Probably not, but as Spooner points out, we have no access to their subjective intentions; what we have is the document. And as Lyons points out, what contested phrases in the Constitution refer to is to be determined by our best theories about the referents, not by the theories held by the ratifiers.
Analogy: suppose the parliament declares that all persons of Scottish descent shall be ineligible for the throne. And suppose that they are unaware that Prince Hoofroo, whom most of parliament supports for the succession, is in fact of Scottish descent. In that case, the Parliament would in fact have declared Hoofroo ineligible, even if the answer to “can you honestly tell me that the people who passed the No Scottish Succession law believed that Prince Hoofroo is of Scottish descent and is covered by its text?” is no.
Click to access 1050-LYONS.pdf
Click to access 1050-UNCON.pdf
(Responding to John Davenport)
For reasons I offered to Michael Young above, I don’t think it’s advisable to have any legal restrictions on later abortions. Late abortions are generally done for medical reasons (including psychiatric ones) that involve difficult judgment calls, trade-offs, etc. There is no adequate way to capture this fact in a constitutional amendment or in the criminal code in such a way as to prohibit all and only those later abortions that are clearly “frivolous” or “unnecessary,” while capturing all of the ones that are genuinely “necessary.” The attempt to do so can only have one predictable effect: to prohibit abortions in cases where women unskilled at navigating both the legal and the health care systems at once (while pregnant) find themselves accused, by unscrupulous and insensitive prosecutors, of having an “unnecessary” abortion by some ineffable, malleable criterion of “necessity” that the relevant parties make up as they go along.

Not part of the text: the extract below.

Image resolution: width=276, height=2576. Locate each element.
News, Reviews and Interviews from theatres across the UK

I work for a company which pursues insurance denials on behalf of medical providers, meaning that we appeal insurance denials of payment to providers in cases where the insurance company claims “lack of medical necessity” as the rationale for the denial or payment (or for underpayment). Our business model is premised on (the factually correct) assumption that medical denials are an open-ended affair. Insurance companies deny payment for medical procedures performed, invoking “lack of medical necessity.” We appeal on behalf of hospitals, invoking “medical necessity.” They rejoin, invoking “lack of medical necessity.” We initiate a second-level appeal, invoking “medical necessity.” And on and on and on and on, generating hundreds, even thousands, of pages of documentation on each side, in a desperate attempt either to deny payment (them) or get payment (us). Who wins the battle? Whoever has the most staying power. In a different sense, who wins? Anyone who stands to make money off of the process.

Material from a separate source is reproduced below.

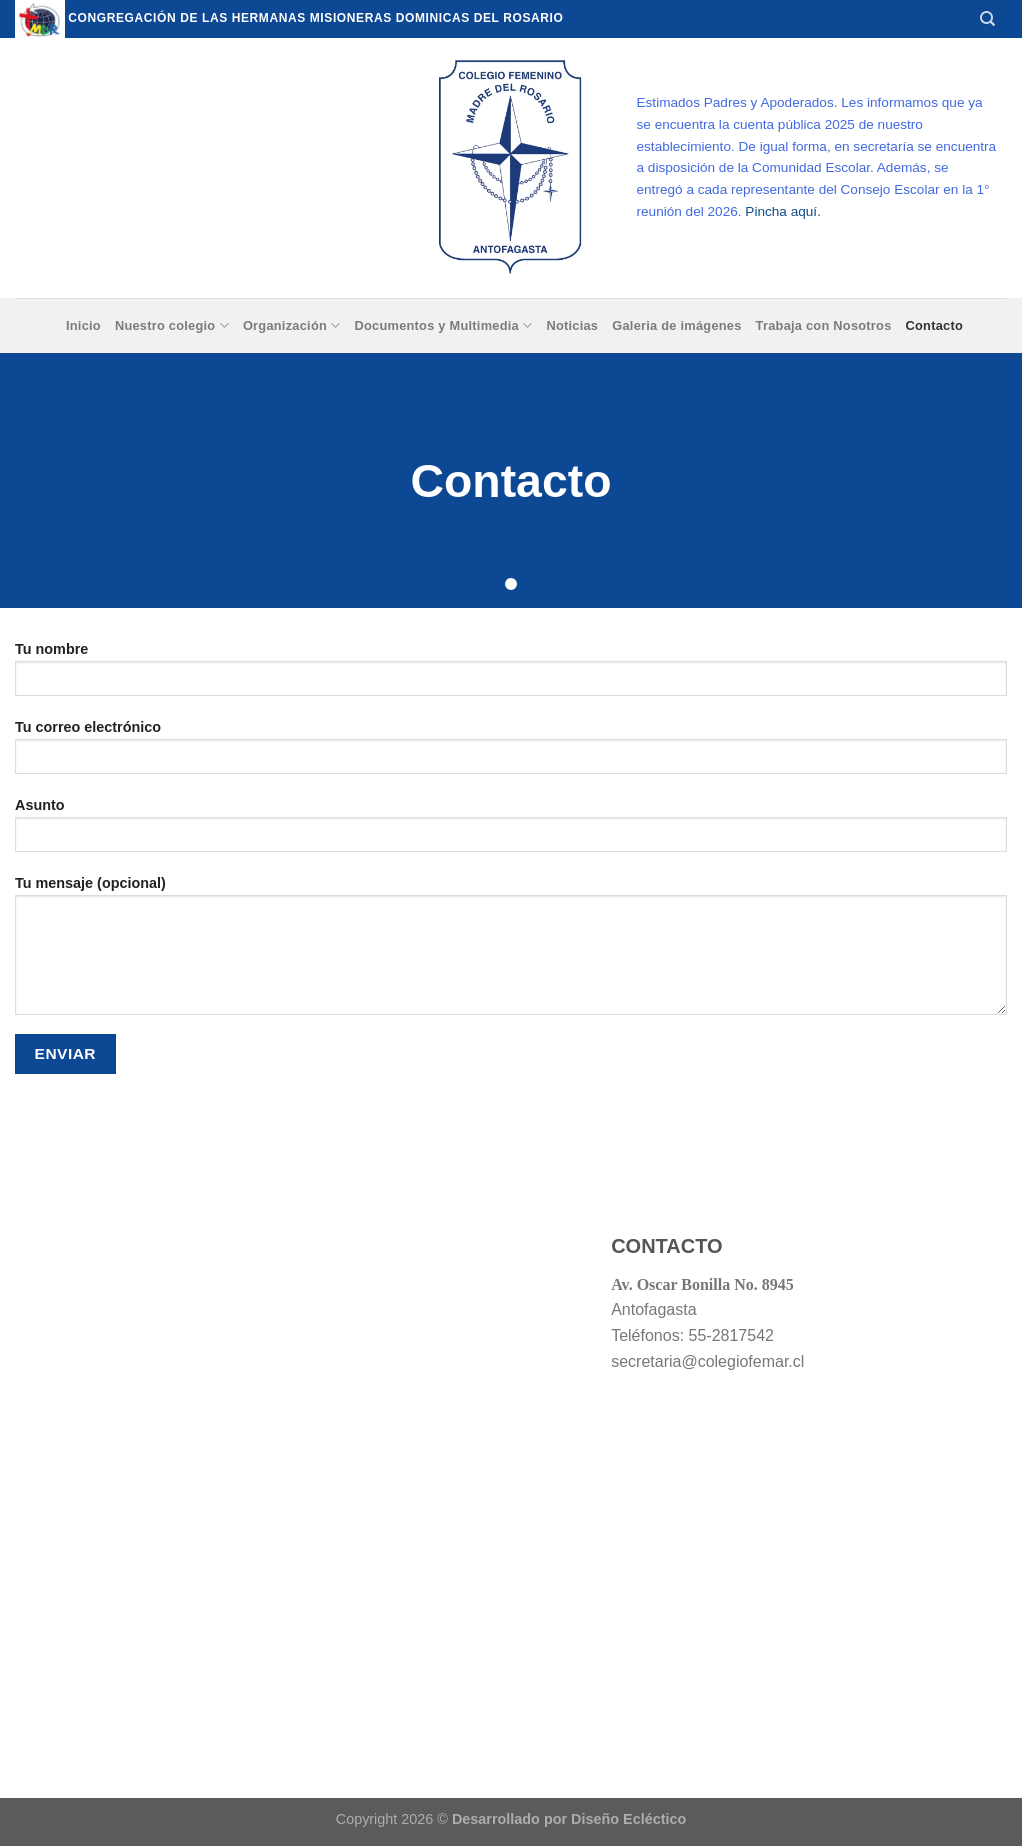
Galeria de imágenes (676, 325)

There are some clear cases of medical necessity, some clear cases of non-necessity, but many, many cases that involve shades of gray, and complex combinations of medical, economic, moral, legal, and other considerations. “Medical necessity” is not the clear-cut concept that people have tried to make of it. I am skeptical, to put it mildly, that the relevant complexities can be captured in law, then fairly enforced by law enforcement agencies or prosecutors of the kind who inhabit actual police departments or prosecutor’s offices. It’s best to leave this to the doctor-patient relationship. Or rather, to the doctor-patient-insurance company-billing office-revenue cycle-management-company relationship. Bad enough that the former has morphed into the latter. We should be trying hard not to let it morph into something even worse.